In my online search I've found stuff suggesting to read it all into an array, modify said array, then write everything out. I feel like there should be a better solution, especially if I'm dealing with a very big file.

Something like:

myfile = File.open("path/to/file.txt", "r+")

myfile.each do |line|
    myfile.replace_puts('blah') if line =~ /myregex/
end

myfile.close

Where replace_puts would write over the current line, rather than (over)writing the next line as it currently does because the pointer is at the end of the line (after the separator).

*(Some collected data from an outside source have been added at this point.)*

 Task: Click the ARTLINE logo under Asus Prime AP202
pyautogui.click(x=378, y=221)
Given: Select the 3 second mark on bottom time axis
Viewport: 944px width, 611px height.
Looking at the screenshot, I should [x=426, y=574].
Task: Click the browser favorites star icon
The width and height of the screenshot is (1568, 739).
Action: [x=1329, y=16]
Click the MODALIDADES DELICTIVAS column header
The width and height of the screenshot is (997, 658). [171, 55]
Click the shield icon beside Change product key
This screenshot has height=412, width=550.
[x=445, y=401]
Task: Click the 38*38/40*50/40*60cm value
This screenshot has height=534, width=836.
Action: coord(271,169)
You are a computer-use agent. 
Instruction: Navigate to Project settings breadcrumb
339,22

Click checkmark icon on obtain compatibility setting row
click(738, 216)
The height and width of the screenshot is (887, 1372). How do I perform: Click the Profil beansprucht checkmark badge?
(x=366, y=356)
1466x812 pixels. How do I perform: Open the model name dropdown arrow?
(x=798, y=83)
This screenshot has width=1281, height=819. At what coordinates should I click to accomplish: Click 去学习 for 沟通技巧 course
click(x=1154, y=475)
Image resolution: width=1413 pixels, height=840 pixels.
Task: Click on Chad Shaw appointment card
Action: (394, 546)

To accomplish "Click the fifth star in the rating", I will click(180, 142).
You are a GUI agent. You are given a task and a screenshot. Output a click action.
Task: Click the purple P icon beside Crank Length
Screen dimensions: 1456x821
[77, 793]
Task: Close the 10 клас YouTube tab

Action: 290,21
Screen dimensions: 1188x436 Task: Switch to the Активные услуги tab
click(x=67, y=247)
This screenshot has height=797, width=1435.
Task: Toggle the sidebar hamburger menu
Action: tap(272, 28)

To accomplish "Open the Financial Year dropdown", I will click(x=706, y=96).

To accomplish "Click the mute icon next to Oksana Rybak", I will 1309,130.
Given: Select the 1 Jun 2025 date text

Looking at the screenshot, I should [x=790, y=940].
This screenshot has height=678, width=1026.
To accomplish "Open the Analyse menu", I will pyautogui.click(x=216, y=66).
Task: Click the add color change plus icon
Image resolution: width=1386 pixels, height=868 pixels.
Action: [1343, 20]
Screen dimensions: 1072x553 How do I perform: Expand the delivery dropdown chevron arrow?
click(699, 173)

So then every line that matches /myregex/ will be replaced with 'blah'. Obviously what I have in mind is a bit more involved than that, as far as processing, and would be done in one line, but the idea is the same - I want to read a file line by line, and edit certain lines, and write out when I'm done.

Maybe there's a way to just say "rewind back to just after the last separator"? Or some way of using each_with_index and write via a line index number? I couldn't find anything of the sort, though.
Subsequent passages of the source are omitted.